**About this exercise**
Return exactly the lines of the records below, starting at the line that contains "Farmàcia - Oficina de farmàcia (125, 454)" and ending at the line that contains "Universitat de Barcelona (78, 65)", with both of those lines kept.

= = = = = = =

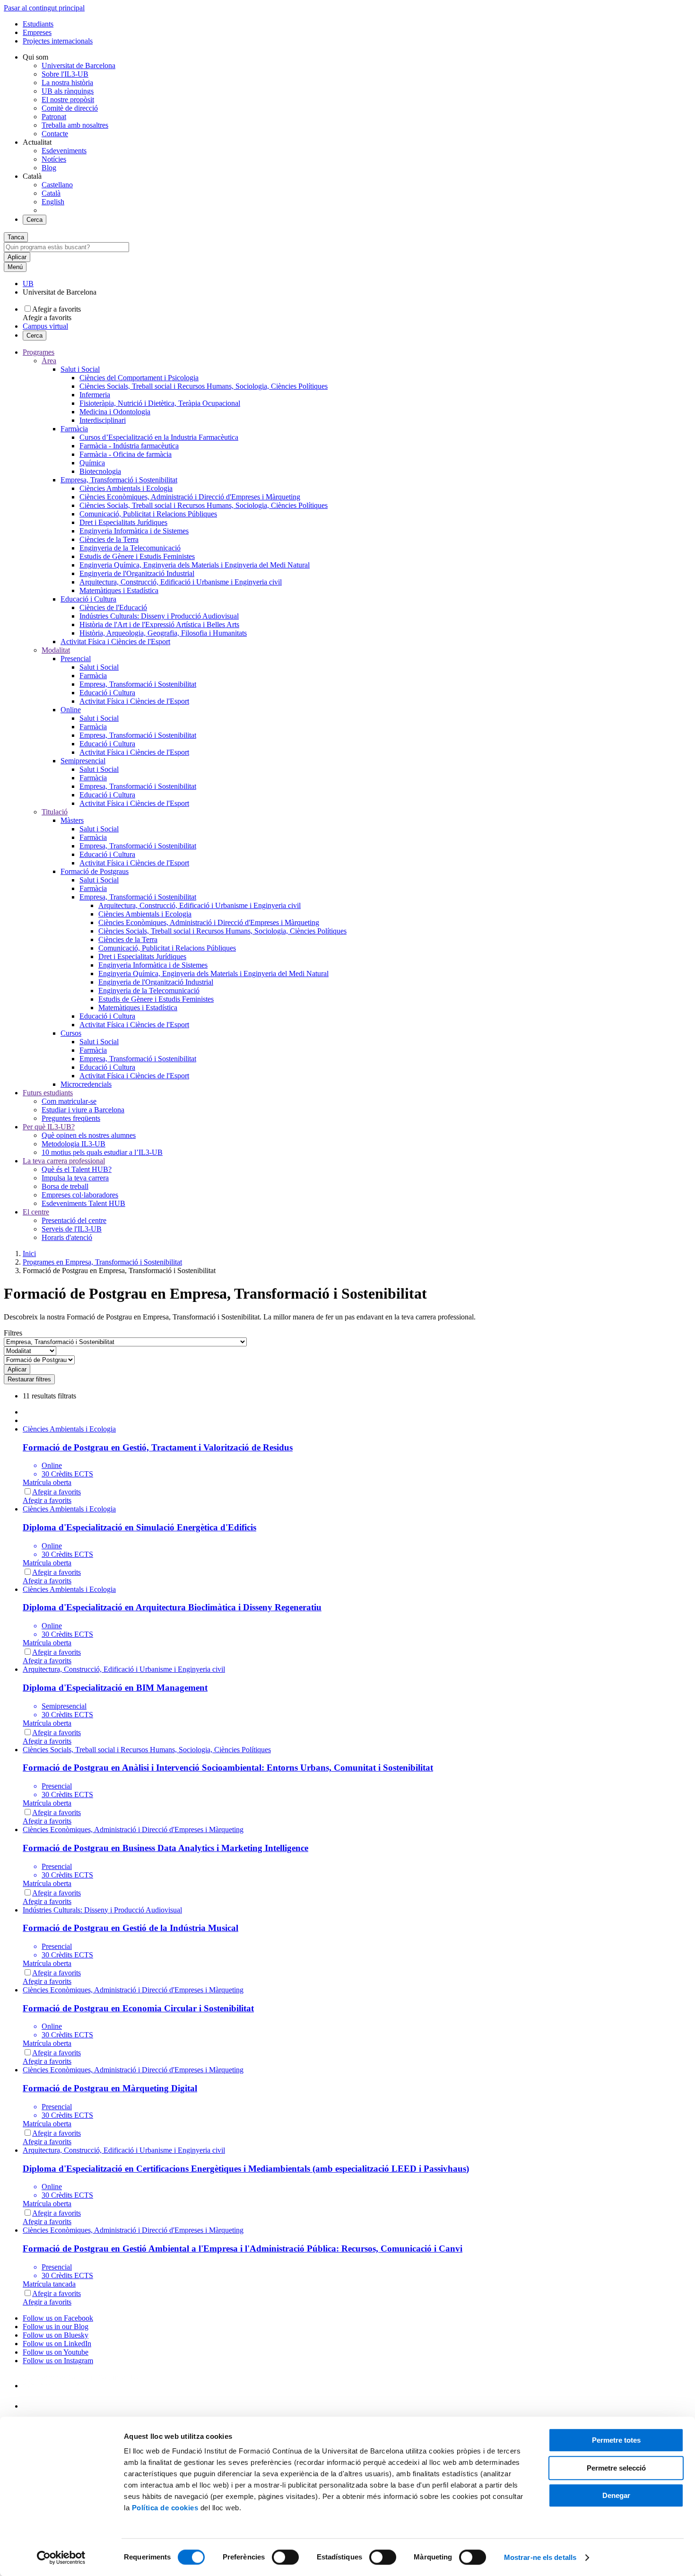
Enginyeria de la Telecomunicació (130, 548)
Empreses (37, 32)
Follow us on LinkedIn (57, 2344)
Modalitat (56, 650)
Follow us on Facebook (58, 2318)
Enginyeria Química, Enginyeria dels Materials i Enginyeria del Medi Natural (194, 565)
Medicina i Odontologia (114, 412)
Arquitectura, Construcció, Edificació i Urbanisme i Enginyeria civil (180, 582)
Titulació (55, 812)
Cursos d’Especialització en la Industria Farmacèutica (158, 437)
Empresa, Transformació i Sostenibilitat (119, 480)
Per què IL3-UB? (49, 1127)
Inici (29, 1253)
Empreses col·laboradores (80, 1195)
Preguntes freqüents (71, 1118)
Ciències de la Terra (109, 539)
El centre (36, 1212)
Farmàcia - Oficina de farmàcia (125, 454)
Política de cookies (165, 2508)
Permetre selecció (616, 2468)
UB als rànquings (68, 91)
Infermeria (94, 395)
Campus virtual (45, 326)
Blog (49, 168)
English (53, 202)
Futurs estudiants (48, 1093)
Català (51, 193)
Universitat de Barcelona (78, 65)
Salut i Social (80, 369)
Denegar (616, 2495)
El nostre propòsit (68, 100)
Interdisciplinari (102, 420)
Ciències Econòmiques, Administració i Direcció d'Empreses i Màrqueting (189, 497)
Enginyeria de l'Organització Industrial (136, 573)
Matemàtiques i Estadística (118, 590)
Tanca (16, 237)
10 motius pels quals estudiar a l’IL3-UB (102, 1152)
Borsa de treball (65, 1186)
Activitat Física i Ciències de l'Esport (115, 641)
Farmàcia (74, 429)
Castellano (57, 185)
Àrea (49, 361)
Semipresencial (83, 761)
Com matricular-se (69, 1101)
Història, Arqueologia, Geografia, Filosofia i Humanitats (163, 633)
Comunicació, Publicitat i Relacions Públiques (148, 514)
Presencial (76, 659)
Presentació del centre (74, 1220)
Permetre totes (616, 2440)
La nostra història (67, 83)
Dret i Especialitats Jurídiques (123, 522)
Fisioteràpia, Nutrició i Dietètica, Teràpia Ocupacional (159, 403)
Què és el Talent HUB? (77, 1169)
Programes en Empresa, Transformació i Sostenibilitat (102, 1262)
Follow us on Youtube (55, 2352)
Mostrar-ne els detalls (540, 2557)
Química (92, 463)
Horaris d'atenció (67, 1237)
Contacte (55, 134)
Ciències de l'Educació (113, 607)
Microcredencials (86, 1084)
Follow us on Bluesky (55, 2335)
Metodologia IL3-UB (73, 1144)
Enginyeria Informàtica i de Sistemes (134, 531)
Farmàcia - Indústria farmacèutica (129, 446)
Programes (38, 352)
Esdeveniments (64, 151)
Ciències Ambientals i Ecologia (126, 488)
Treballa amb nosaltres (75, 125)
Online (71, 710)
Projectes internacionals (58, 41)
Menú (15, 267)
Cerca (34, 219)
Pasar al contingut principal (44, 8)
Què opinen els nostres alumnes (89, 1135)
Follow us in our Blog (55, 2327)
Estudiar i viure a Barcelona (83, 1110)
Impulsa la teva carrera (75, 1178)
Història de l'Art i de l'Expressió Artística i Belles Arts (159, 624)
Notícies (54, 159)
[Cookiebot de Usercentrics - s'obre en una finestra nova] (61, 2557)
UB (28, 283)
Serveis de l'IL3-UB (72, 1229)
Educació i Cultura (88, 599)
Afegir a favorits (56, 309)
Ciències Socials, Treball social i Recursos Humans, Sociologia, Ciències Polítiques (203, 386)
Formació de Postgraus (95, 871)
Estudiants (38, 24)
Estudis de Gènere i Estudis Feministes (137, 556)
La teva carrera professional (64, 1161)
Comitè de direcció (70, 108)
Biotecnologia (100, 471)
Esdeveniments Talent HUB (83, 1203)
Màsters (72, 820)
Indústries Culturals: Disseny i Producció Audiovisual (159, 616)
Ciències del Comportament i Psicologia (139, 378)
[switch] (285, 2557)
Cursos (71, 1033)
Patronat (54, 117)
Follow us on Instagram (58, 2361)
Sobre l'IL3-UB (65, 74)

= = = = = = =

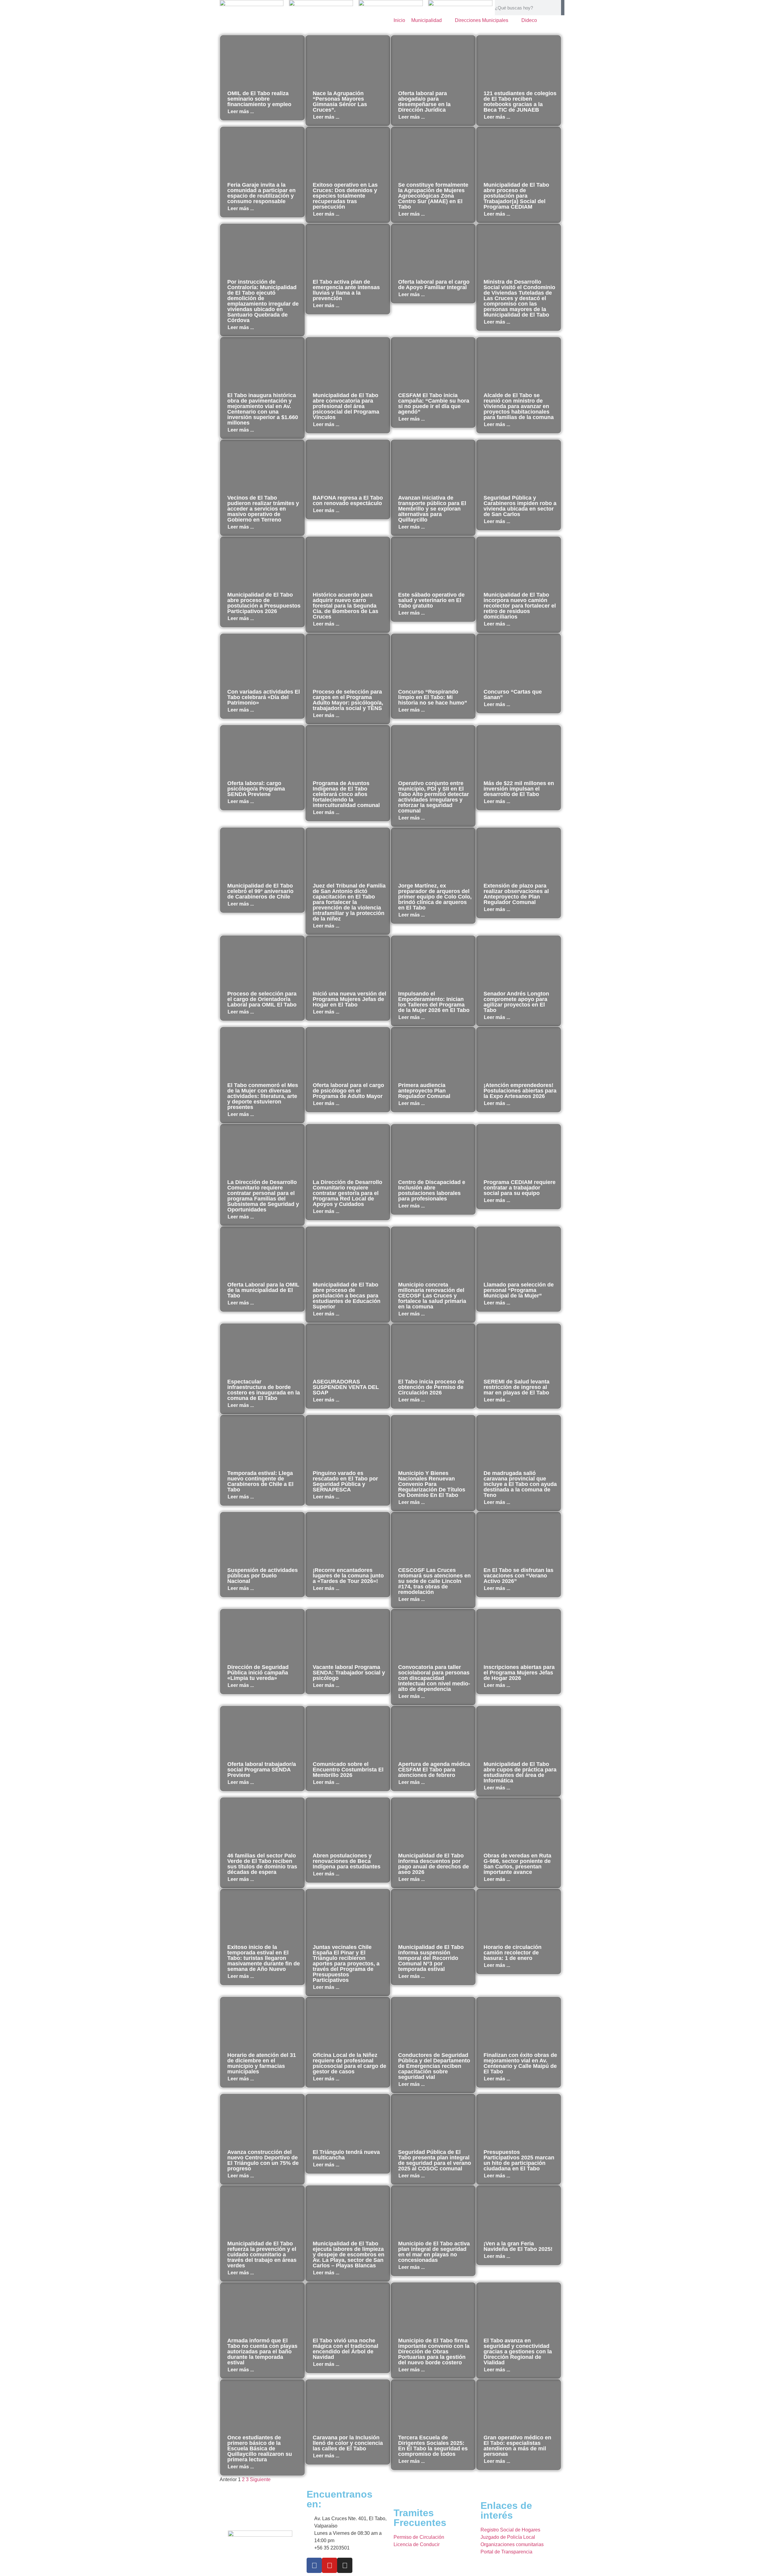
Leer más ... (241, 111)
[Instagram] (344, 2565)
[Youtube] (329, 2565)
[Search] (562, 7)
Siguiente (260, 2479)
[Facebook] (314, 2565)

= = = = = = =

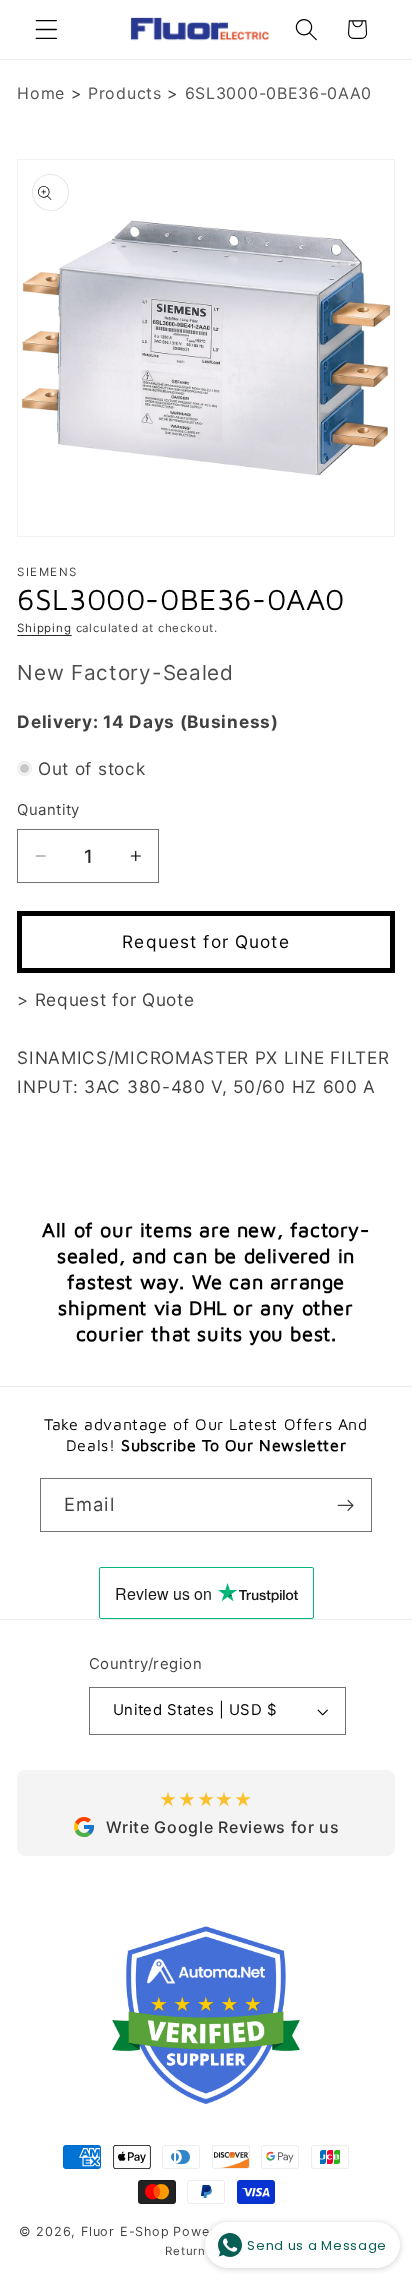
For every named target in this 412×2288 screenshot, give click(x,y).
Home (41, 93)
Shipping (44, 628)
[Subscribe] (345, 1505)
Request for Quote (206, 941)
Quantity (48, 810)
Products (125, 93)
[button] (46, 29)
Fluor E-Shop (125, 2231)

= = = = = = =

**Answer section**
Farmàcia - Oficina de farmàcia (125, 454)
Política de cookies (165, 2508)
Permetre selecció (616, 2468)
UB als rànquings (68, 91)
Infermeria (94, 395)
Campus virtual (45, 326)
Blog (49, 168)
English (53, 202)
Futurs estudiants (48, 1093)
Català (51, 193)
Universitat de Barcelona (78, 65)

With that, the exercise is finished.